**SOURCE TEXT:**
I snap the blue Hubbard off its frost-wilted vine and carry it downstairs to join its colleagues in the root cellar. Stacked in pyramids in the cool dark like swollen bottles of fine wine are a couple dozen butternut, acorn, and delicata squash. Carrots will stay sweet in the garden until the soil around them takes a hard freeze, but then I’ll pull them up, trim their tops, and pack them in cardboard boxes filled with bags of sawdust left over from the stalled remodeling project and store them down here, too.
Last night the boys and I picked all the green beans that grew too large and tough to eat whole, then I spent an hour sliding my thumbnail along their seam and plucking out the seeds. These are much like the dried beans you can buy at the grocery store, but softer and better tasting. They can be sautéed in olive oil for succotash, added to soups, mixed into stir-frys.
In just a few short weeks I’ve gone from contemplating the beauty of mythical TV ranches to finding a use for old string beans. Two months ago I fancied myself the Victoria Barkley of the north, striding through my range-riding life. Today I’m sitting on my front porch, big toes poking out of wool socks, shelling beans into a jar. These changes happened so fast, it almost feels like time travel.
And this day speeds by too, just like the others before it, but at four o’clock Owen bursts in the door, the first one home from school, grinning wide, his face flushed with excitement.
“Aberration’s got a show!”

**EXTRACTED DATA:**
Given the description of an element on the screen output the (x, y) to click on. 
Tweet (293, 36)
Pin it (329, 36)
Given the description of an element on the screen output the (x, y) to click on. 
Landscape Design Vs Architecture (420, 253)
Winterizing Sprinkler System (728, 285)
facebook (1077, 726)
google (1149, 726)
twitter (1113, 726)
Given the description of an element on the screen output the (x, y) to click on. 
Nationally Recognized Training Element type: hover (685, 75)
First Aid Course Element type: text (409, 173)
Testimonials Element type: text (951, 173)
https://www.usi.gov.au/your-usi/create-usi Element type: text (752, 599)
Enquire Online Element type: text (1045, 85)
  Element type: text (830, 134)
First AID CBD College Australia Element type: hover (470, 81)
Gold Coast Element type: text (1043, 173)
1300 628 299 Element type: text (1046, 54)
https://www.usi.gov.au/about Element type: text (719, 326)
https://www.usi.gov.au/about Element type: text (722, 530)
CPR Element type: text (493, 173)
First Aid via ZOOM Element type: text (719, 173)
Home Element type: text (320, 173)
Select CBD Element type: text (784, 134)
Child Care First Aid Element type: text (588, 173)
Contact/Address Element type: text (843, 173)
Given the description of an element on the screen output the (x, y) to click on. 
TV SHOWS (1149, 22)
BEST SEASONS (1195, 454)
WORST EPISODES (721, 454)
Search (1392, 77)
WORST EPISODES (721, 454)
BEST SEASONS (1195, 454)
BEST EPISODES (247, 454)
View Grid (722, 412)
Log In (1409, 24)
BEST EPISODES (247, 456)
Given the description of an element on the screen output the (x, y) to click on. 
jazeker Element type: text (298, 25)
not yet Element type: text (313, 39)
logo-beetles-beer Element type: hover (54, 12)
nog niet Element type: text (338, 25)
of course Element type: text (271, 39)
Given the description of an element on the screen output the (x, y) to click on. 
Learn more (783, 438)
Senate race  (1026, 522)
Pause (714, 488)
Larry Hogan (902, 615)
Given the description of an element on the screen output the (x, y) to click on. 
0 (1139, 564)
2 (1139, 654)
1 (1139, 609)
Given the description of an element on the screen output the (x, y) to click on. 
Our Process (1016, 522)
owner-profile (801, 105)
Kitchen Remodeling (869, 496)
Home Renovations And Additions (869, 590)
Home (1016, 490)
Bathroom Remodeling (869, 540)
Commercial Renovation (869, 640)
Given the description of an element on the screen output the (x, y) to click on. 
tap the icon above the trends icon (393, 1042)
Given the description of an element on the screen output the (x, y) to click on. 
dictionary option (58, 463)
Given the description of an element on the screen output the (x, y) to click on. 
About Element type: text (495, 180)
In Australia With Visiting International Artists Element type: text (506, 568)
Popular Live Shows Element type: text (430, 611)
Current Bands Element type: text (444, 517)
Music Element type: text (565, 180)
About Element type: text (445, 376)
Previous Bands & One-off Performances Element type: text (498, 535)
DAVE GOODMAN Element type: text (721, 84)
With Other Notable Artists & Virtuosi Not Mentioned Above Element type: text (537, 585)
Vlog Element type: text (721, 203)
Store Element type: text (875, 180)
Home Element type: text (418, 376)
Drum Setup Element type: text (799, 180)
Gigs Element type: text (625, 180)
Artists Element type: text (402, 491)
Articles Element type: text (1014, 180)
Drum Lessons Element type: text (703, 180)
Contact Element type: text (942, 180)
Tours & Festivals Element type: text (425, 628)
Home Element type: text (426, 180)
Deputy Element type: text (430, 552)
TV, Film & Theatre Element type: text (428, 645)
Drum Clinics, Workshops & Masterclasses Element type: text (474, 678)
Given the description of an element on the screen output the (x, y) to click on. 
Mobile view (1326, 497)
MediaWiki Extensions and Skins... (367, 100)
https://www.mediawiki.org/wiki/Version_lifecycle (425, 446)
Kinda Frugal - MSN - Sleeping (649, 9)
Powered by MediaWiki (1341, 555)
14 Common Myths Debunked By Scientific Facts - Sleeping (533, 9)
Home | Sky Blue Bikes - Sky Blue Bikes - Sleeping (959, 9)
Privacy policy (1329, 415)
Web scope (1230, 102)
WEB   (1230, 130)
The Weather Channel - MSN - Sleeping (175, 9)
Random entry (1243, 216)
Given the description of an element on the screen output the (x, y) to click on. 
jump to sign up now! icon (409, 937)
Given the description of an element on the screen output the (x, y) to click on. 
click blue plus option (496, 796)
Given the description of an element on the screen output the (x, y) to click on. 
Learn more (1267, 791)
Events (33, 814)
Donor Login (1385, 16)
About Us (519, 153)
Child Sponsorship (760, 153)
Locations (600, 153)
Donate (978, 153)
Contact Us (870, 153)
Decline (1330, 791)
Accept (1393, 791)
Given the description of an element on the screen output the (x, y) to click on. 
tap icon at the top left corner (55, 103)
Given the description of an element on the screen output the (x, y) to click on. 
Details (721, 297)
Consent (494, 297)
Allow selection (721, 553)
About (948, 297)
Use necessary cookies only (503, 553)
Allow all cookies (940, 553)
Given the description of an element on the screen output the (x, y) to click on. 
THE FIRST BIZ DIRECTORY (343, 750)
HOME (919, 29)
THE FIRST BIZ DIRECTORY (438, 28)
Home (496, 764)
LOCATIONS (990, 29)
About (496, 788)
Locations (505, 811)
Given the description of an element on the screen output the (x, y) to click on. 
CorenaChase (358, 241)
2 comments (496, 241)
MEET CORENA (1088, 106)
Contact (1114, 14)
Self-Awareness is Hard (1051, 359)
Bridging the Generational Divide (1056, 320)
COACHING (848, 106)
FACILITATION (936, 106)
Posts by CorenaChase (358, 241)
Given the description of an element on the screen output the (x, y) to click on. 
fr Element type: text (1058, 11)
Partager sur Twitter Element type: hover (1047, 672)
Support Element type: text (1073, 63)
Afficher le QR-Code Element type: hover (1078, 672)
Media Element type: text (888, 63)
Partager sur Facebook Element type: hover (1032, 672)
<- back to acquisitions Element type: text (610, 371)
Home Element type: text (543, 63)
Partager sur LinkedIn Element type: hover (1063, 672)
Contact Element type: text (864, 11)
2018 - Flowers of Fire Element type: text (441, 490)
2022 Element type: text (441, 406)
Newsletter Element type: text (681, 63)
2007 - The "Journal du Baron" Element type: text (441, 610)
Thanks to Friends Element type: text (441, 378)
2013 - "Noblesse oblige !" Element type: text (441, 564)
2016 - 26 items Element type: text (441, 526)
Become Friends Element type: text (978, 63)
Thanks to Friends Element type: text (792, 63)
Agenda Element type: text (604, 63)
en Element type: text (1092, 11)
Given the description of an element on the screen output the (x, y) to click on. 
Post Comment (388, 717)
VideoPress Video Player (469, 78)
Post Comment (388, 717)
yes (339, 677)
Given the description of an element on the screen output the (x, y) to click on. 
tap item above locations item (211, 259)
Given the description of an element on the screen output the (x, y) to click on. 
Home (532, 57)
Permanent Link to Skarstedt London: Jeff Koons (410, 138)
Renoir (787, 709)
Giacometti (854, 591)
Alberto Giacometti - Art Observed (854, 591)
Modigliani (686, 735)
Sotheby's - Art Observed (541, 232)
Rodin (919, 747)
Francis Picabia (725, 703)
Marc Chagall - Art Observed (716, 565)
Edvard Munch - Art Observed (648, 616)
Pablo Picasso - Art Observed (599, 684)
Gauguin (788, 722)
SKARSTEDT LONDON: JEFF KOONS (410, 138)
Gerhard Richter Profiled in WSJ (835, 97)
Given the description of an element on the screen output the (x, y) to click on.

**WORK INSTRUCTION:** From the passage about the fall harvest, list every way it says the shelled green bean seeds can be used.

**EXPECTED OUTPUT:**
- Sautéed in olive oil for succotash
- Added to soups
- Mixed into stir-frys